1. A method for automated testing, comprising: Obtain task information for the first executed test task, including task identifier, task execution parameters, and / or task execution result; Obtain test case information for the test cases executed by the first test task. The test case information includes the program code and execution result of the test cases. The program code is source code obtained from the code library storing the source code or extracted from the task execution result of the first test task after the first test task is executed, for the purpose of analyzing the execution result of the test cases. The program code is used to control the test steps and determine the test result. The program code does not need to be downloaded to the local machine so that the analysts can directly observe the reasons for the failure of the test cases. The task information and the test case information are displayed together on the same interface. The integrated display includes associating the task identifier, task execution parameters, task execution results with the program code and execution results of the test cases to form a complete test context for analyzing the execution results of the test cases. The reasons for test case failure are determined by the test verification point information, server response information, and log information in the test case information; wherein, the test verification point information is extracted from the log file generated by executing the test case; the server response information includes the serialized response information returned by the server, and the response information obtained by deserializing the serialized response information; The program receives modifications to the program code on the same interface and submits the modified program code to the code repository; in response to the retry command for the test case, the program determines the execution parameters of the second test task based on the task information and the test case information, and executes the second test task, wherein the retry command includes original instance retry, custom retry, or online retry.

2. The method according to claim 1, wherein the first test task includes a basic task and a test task to be compared, and the method further includes: By comparing the test case information of the basic task and the test task to be compared, the difference information of the test cases is obtained; Display the difference information.

3. The method according to claim 1, further comprising: The first test task is executed according to the specified task execution parameters, wherein the task execution parameters include the test platform and the execution parameters of the test platform.

4. The method according to claim 3, further comprising: Obtain task information for at least one executed test task, and test case information for each test task. Based on the task information of the at least one executed test task and the test case information of the test cases executed by each test task, classification statistics are obtained by performing classification statistics.

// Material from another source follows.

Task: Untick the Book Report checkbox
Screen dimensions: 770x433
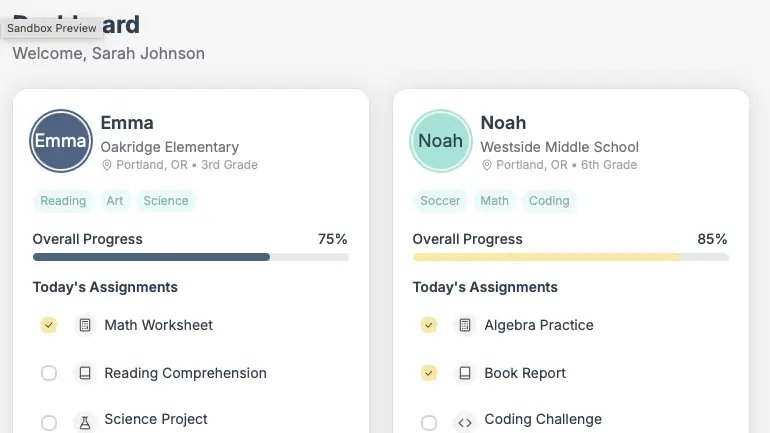Action: (429, 373)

5. The method according to claim 1, further comprising: In response to the execution command of the second test task, the second test task is executed, wherein the execution parameters of the second test task are determined based on the task information and the test case information.

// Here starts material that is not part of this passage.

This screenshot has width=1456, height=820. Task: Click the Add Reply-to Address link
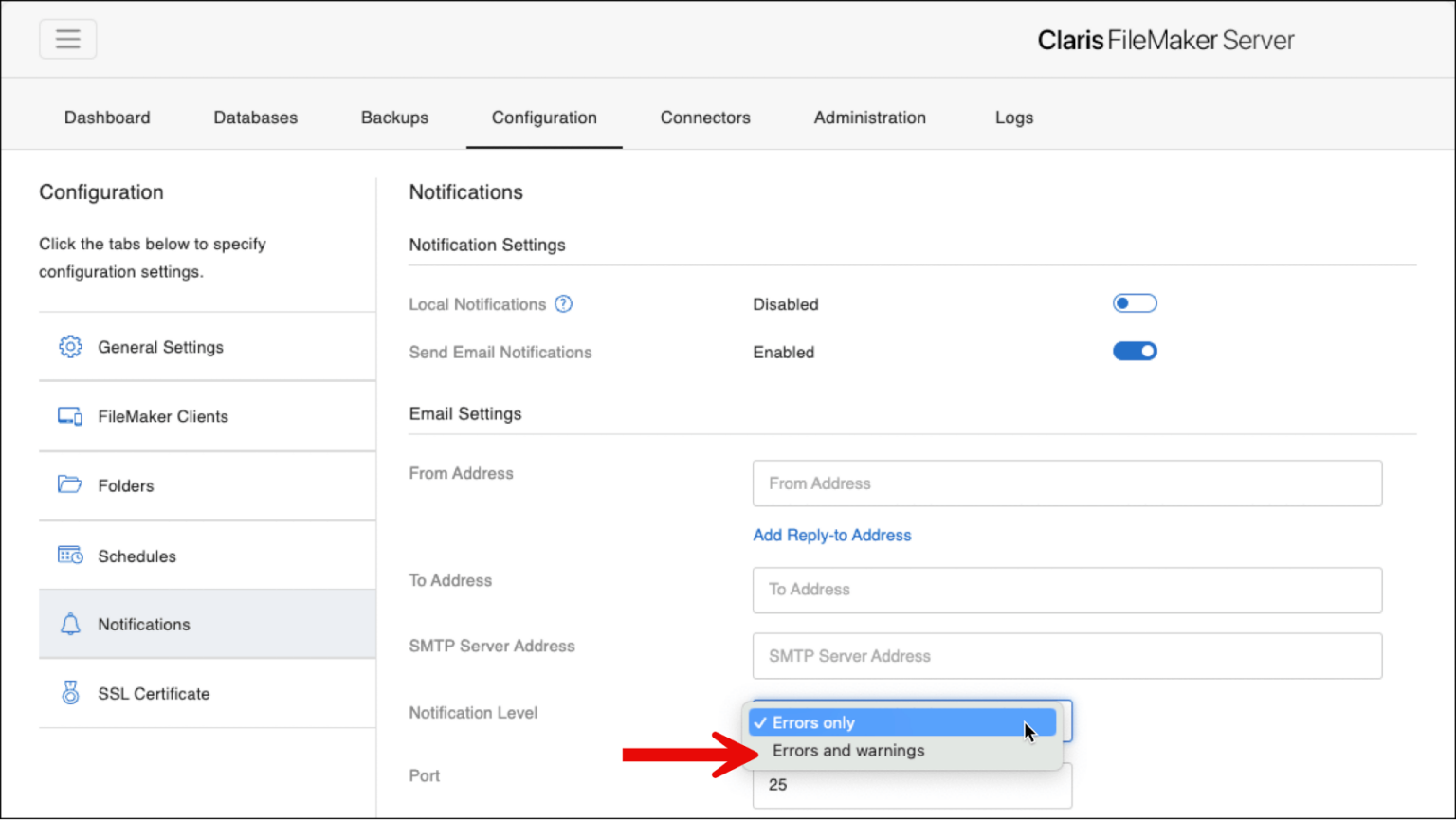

6. The method according to claim 1, further comprising: Receive modifications to the program code; Submit the aforementioned modifications.

7. The method according to claim 1, further comprising: Receive the failure type input by the user for the test case. The failure type is added to the test case information obtained when the test case is executed in the first test task.

8. The method according to claim 1, wherein the test cases run by the first test task are based on a test framework, the test framework comprising: Public protocol encapsulation is used to encapsulate code calls to the protocol; Common tool encapsulation, used to encapsulate the code calls to tools; Log generation encapsulation is used to encapsulate the code calls for log generation; Task execution encapsulation is used to encapsulate the code calls for executing test tasks.

9. An automated testing apparatus, comprising: The task information acquisition module is used to acquire the task information of the first test task that has been executed. The task information includes the task identifier, task execution parameters and / or task execution result. The test case information acquisition module is used to acquire test case information of the test cases executed by the first test task. The test case information includes the program code and execution result of the test case. The program code is the source code obtained from the code library storing the source code or extracted from the task execution result of the first test task after the first test task is completed, for the purpose of analyzing the test case execution result. The program code is used to control the test steps and determine the test result. The program code does not need to be downloaded to the local machine so that the analysts can directly observe the reasons for the failure of the test cases. The test information display module is used to integrate and display the task information and the test case information in the same interface. The integrated display includes associating and displaying the task identifier, task execution parameters, task execution results and the program code and execution results of the test cases to form a complete test context for analyzing the execution results of the test cases. The reasons for test case failure are determined by the test verification point information, server response information, and log information in the test case information; wherein, the test verification point information is extracted from the log file generated by executing the test case; the server response information includes the serialized response information returned by the server, and the response information obtained by deserializing the serialized response information; The program receives modifications to the program code on the same interface and submits the modified program code to the code repository; in response to the retry command for the test case, the program determines the execution parameters of the second test task based on the task information and the test case information, and executes the second test task, wherein the retry command includes original instance retry, custom retry, or online retry.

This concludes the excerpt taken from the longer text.